WORK ORDER: For the records below, please print exactly and only the lines from the one with "The image size is (700, 1244)." down to the one with "Instruction: Click the", both ends included, omitting the pictures.

AVAILABLE RECORDS:
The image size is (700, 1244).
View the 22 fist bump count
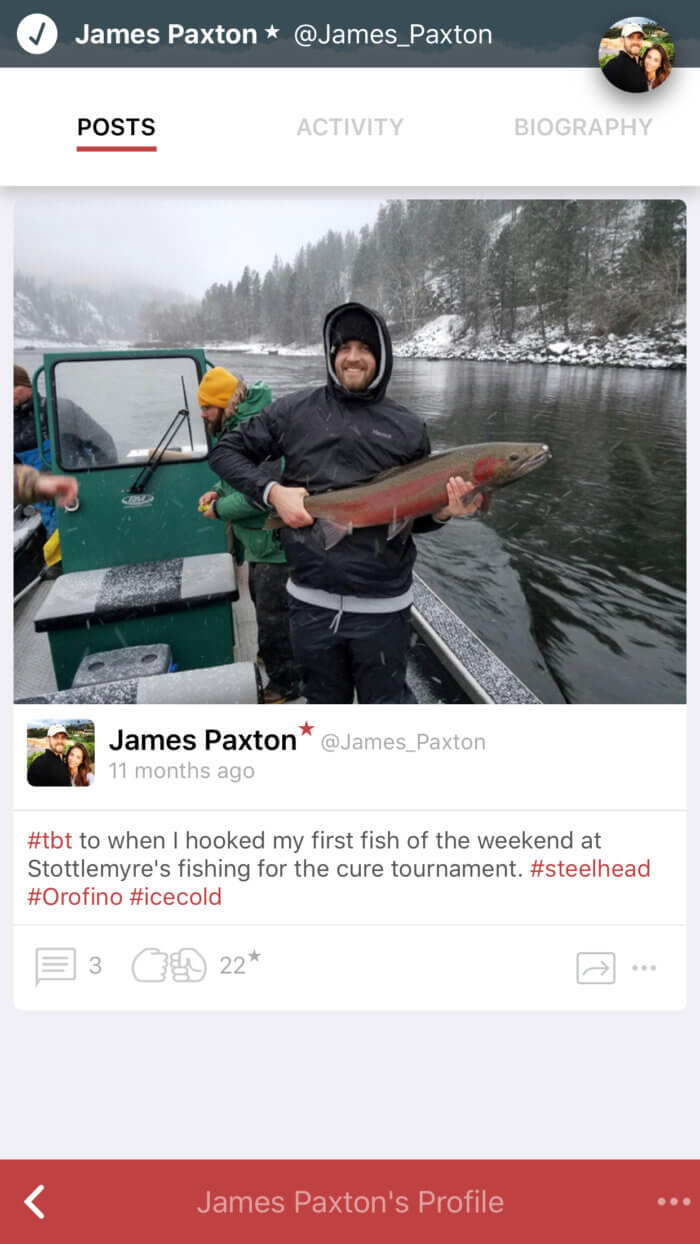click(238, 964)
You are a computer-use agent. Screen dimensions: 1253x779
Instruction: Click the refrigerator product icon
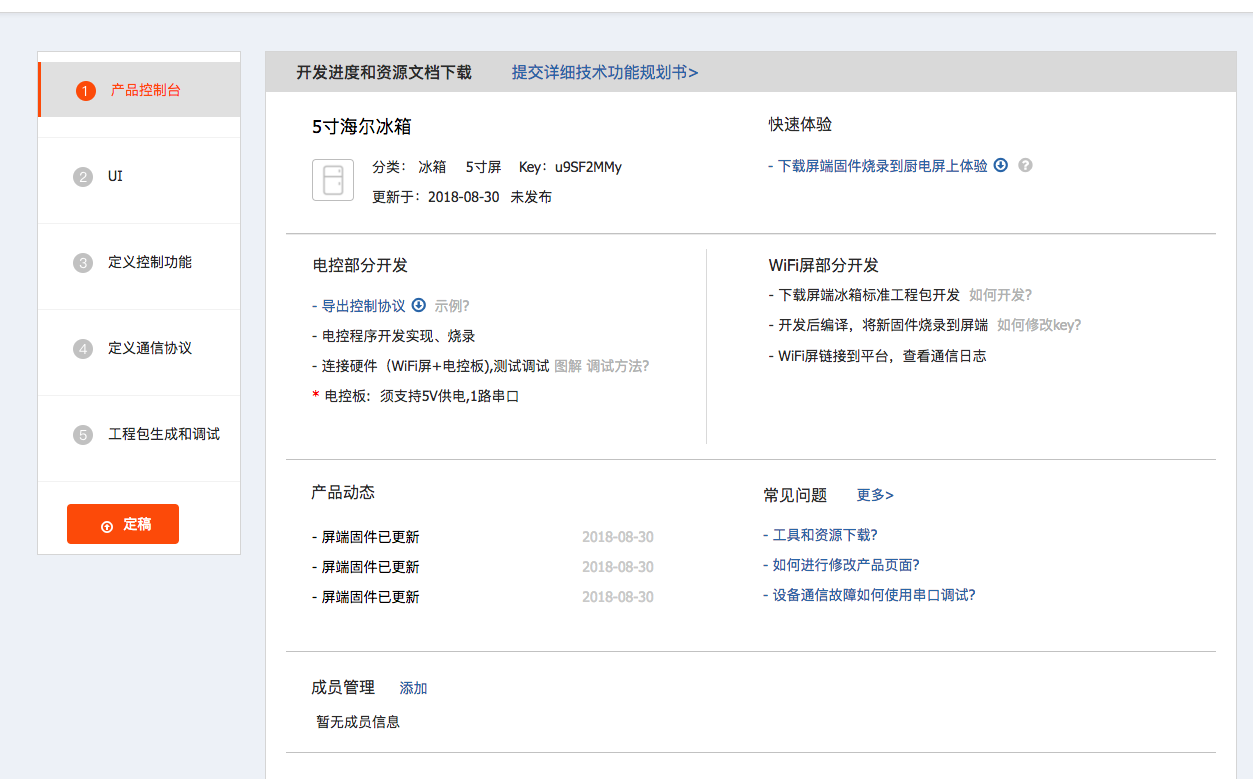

* * *

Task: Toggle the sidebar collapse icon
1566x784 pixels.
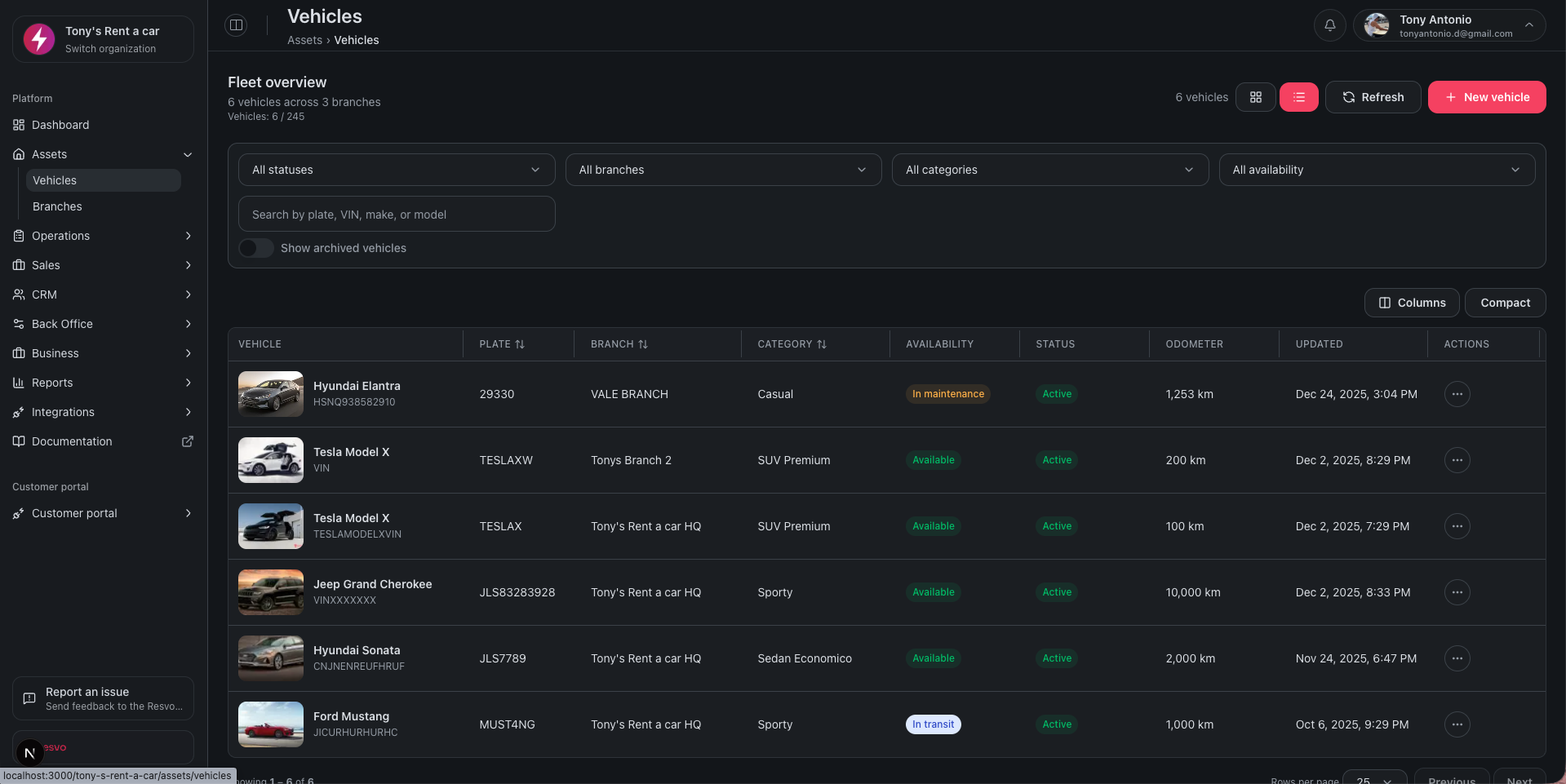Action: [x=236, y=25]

--

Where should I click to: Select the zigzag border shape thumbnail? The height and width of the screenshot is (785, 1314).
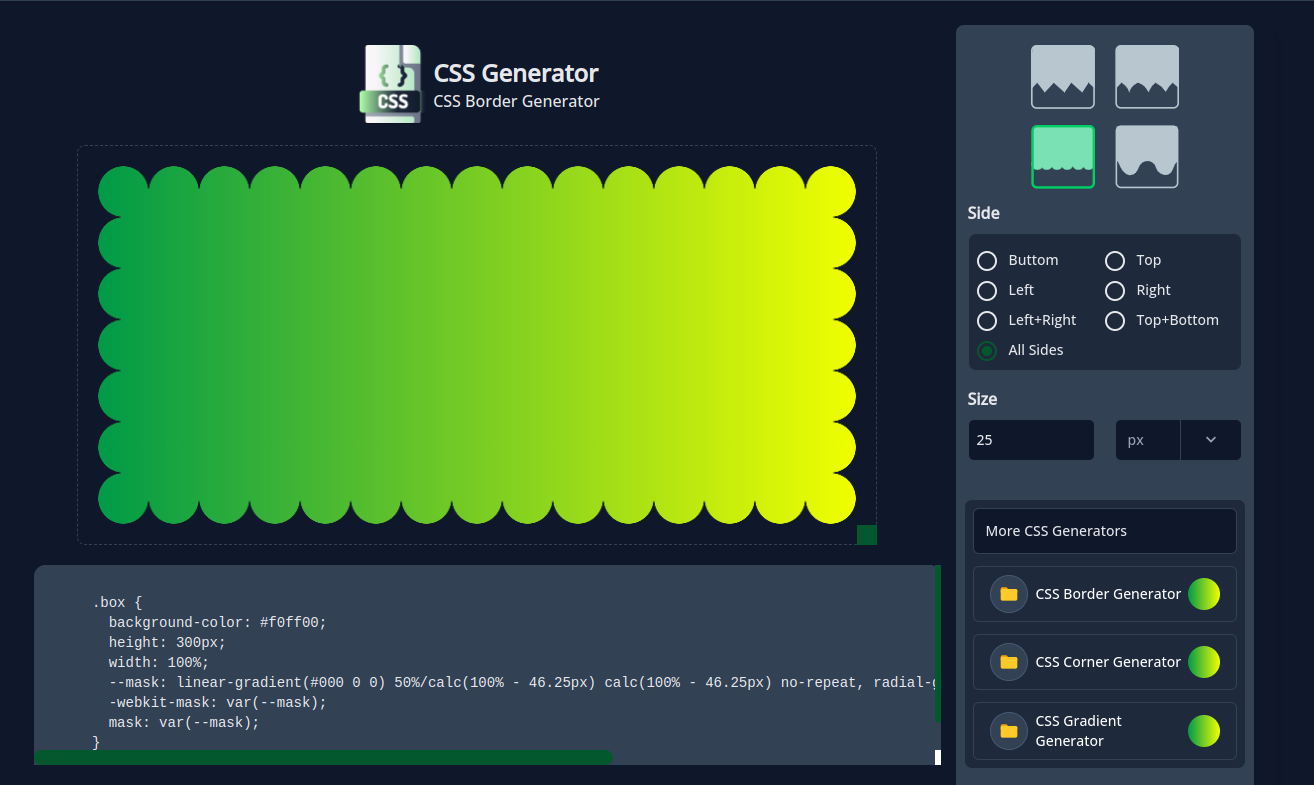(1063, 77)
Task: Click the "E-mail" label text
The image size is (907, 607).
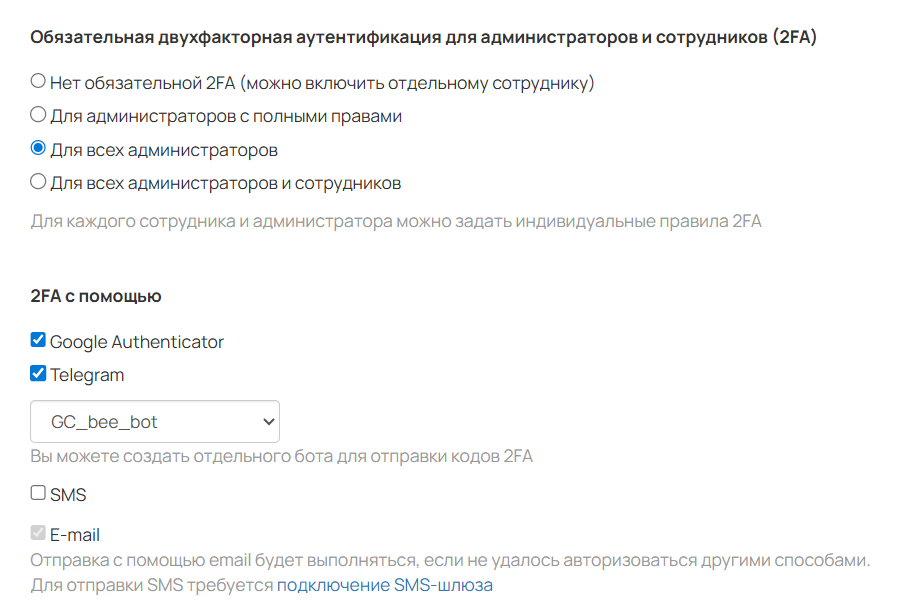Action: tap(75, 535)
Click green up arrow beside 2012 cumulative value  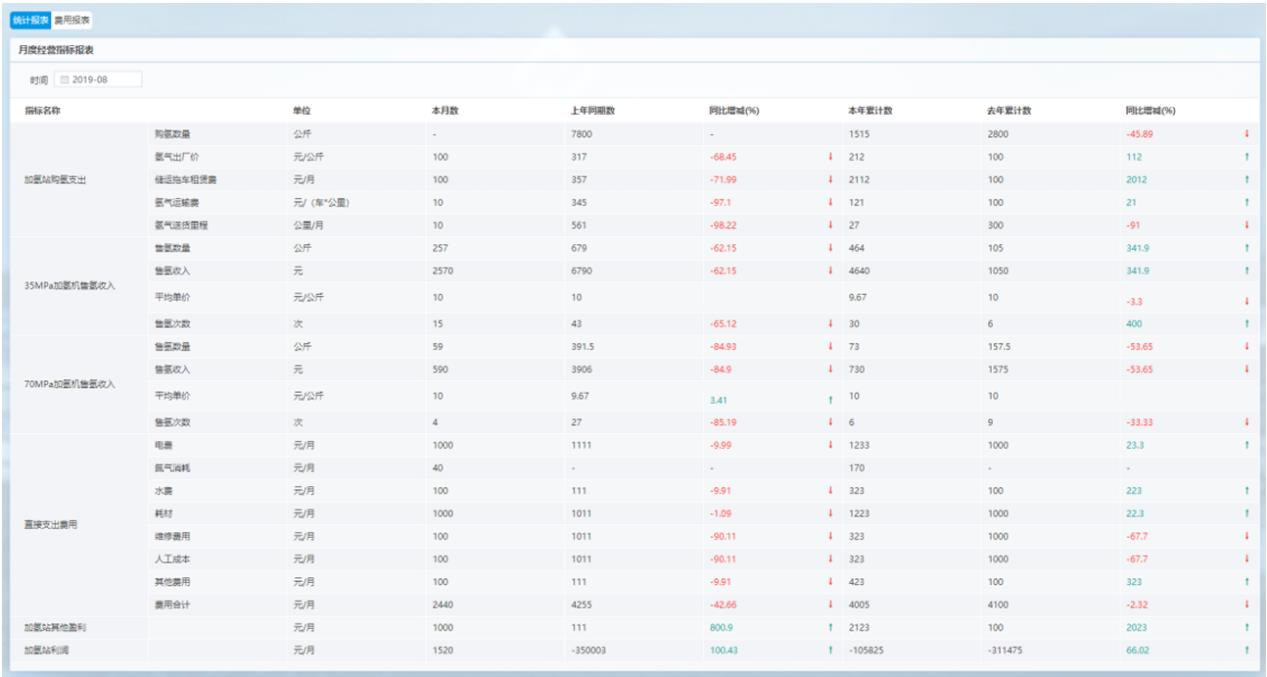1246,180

ANSWER TO THE EXERCISE:
The image size is (700, 1244).
View the 22 fist bump count
click(238, 964)
You are a computer-use agent. Screen dimensions: 1253x779
Instruction: Click the refrigerator product icon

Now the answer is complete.